There was, no surprise, lots of pot smoke in the air. One guy was giving out free CBD hash, which won’t get people high but might possibly relax them.
There was the sound of clinking of glass bottles on the paving.
Not to be left out, a guy who was just speaking even had an amp. He held forth on a microphone on tech-related issues. “Space X…” he could be heard saying, as a small group was gathered around him.
Somehow a writer pecking out poems on demand on a manual typewriter could still focus on his craft amid the cacophony.
All the amplifiers definitely competed with each other. As one rapper belted out a raunchy refrain of “You would f— both of us, yeah, you would” on his microphone, another guy toting an illuminated amplifier, glowing blue and blasting beats, walked by right in front of him, momentarily drowning out his flow.
Not far from the arch, a group of people were offering free pizza and water, teacher’s textbooks, even clothes. Some of them were going around with plastic bags collecting cans and bottles, trying to keep the park clean amid all the partying.

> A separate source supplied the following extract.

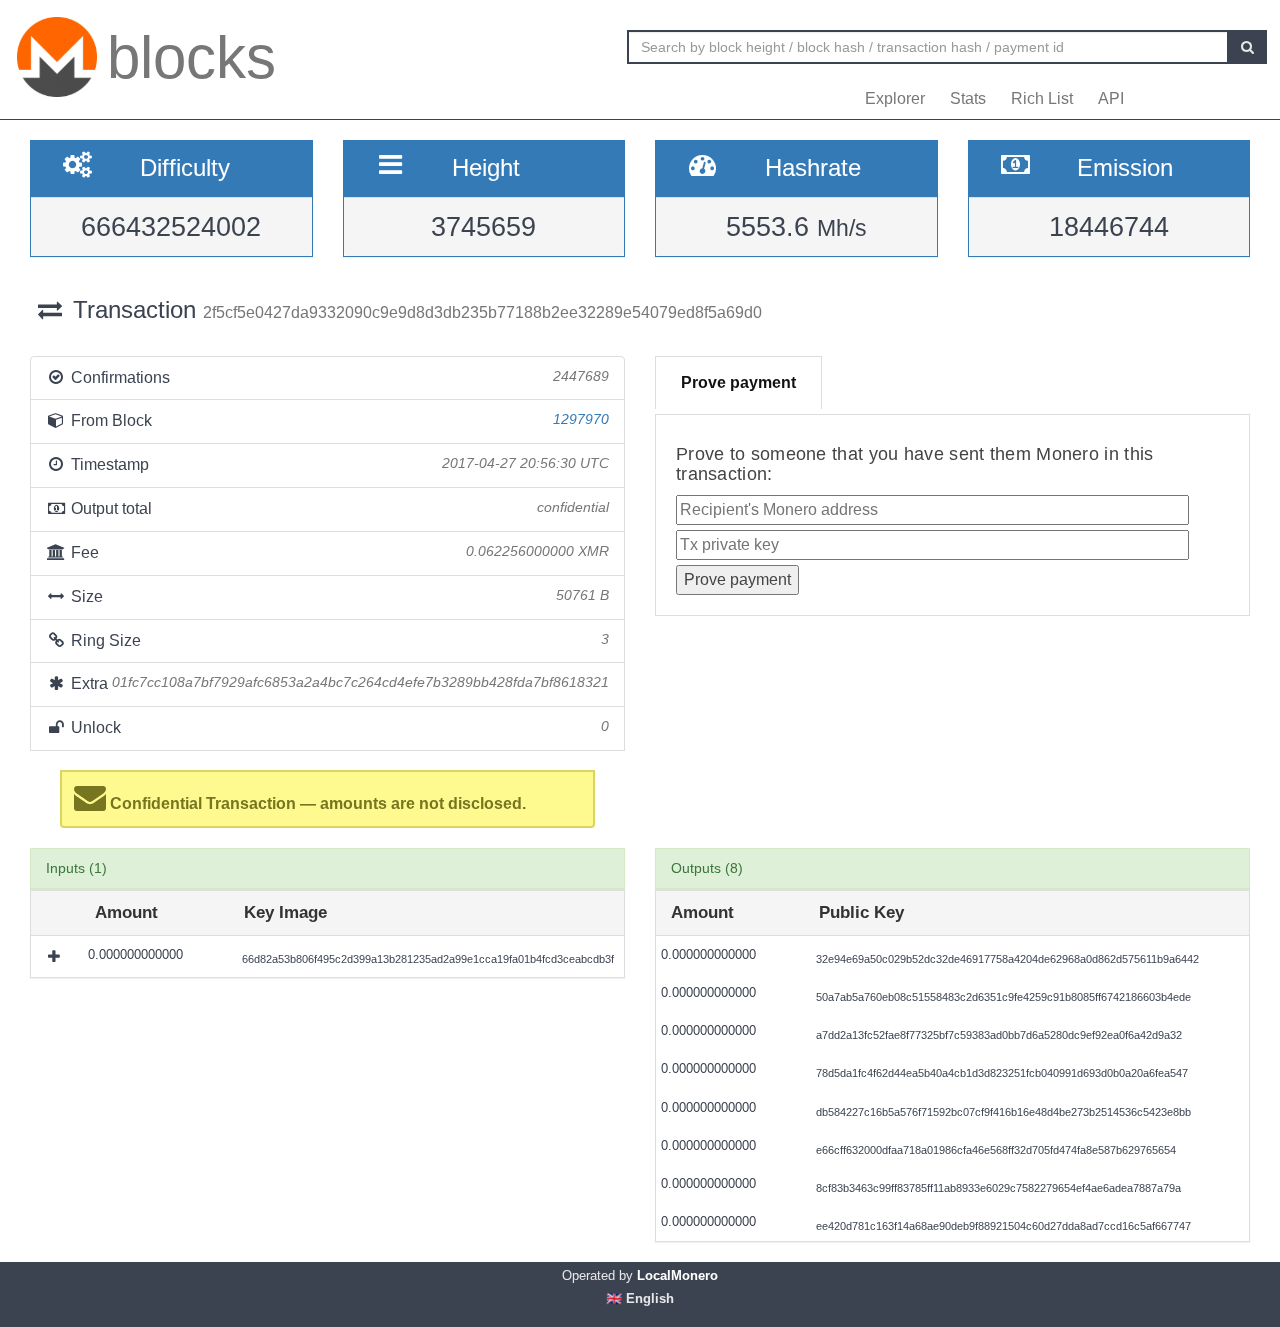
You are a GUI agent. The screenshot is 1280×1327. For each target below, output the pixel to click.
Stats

One woman, when asked what group they were with, replied with a smile, “No affiliation — and f— the police.”
Asked why she hated the cops so much, she said, “That is my only comment,” then turned back to what she was working on.
Another woman, sporting a shock of rainbow sherbet-colored hair, stepped forward and explained that the group was called PEOPLE. She said the group operates around the world.
Giving her name as They/Them, she declined to have her photo taken.
“We are here supporting people, yeah,” she said. “So if you want anything, there’s water, TP [toilet paper]… .”
As for why people would need TP in Washington Square Park at 11:30 at night, she did not explain.
Referring to the square’s party scene and her group’s efforts, she said, with a broad smile, “This is like Disneyland with free s—. … People are supporting each other, that’s what the global movement is about.”
But having police around dampens the vibe, she said.
“This stuff,” she said, nodding toward the police detail under the arch, “it’s unnerving, it’s escalation.”
She noted that PEOPLE had its own “de-escalation team” in the park. There were two guys walking around dressed all in black with their faces covered except for their eyes who looked like ninjas. If they were the de-escalation team, she didn’t point them out.
It’s not clear if there is a connection or if it was an inspiration for PEOPLE, but the Black Panthers ran the People’s Free Food Program.
DJ Subway passed by, wheeling his portable amp by its handle. He makes his living by deejaying in parks, right now mainly Washington Square Park. Later on, people started chanting and dancing to amplified music on the east side of the fountain, but it was not clear if he was the one playing the sounds.
Over all, it was a fun scene. There was no sense of danger or menace. The music was pretty good. People just wanted to dance or hang out and enjoy the park. Maybe drink a flavored malt beverage, smoke a joint. The guys popping wheelies on their motorcycles seemed like they had pretty good control of their bikes and weren’t hitting anyone. Luckily, at least they weren’t riding monster Harley-Davidsons.
Was a lot of it technically illegal under the park’s rules, though? Yes, definitely, of course. But, for whatever reason, the police just turned a blind eye to it all. Call it the Autonomous Washington Square Park Party Zone.
Then, a little before midnight, everyone swarmed toward the fountain and cheered. The 12 o’clock curfew passed without event, after which…everyone just continued enjoying the park. Party on!
About a half hour after that, though, a panicked wave of revelers suddenly came running north through the park and the woman was trampled, left dazed, splattered in her own blood.
Afterward, despite the disturbing incident and even though it was already past the park’s curfew, the merriment started right back up again, the party rocking on into the early morning.